_Saved entries_
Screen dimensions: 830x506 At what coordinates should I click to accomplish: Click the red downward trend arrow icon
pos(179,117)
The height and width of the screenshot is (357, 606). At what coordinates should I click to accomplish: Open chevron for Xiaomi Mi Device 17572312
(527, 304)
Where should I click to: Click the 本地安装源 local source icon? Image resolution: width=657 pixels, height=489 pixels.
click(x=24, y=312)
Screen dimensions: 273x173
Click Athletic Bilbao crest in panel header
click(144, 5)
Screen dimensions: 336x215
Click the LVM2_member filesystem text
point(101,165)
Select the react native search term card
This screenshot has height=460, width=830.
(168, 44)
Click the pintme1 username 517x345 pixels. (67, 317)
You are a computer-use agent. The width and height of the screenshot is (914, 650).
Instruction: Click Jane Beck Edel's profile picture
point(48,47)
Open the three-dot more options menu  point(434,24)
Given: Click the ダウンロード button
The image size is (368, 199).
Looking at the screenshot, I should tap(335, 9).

_Required work_
Once more, write out the records in full, exactly as they appear.

_Answer for this exercise_
Screen dimensions: 830x506 At what coordinates should I click to accomplish: Click the red downward trend arrow icon
pos(179,117)
The height and width of the screenshot is (357, 606). At what coordinates should I click to accomplish: Open chevron for Xiaomi Mi Device 17572312
(527, 304)
Where should I click to: Click the 本地安装源 local source icon? Image resolution: width=657 pixels, height=489 pixels.
click(x=24, y=312)
Screen dimensions: 273x173
Click Athletic Bilbao crest in panel header
click(144, 5)
Screen dimensions: 336x215
Click the LVM2_member filesystem text
point(101,165)
Select the react native search term card
This screenshot has height=460, width=830.
(168, 44)
Click the pintme1 username 517x345 pixels. (67, 317)
You are a computer-use agent. The width and height of the screenshot is (914, 650).
Instruction: Click Jane Beck Edel's profile picture
point(48,47)
Open the three-dot more options menu  point(434,24)
Given: Click the ダウンロード button
The image size is (368, 199).
Looking at the screenshot, I should tap(335, 9).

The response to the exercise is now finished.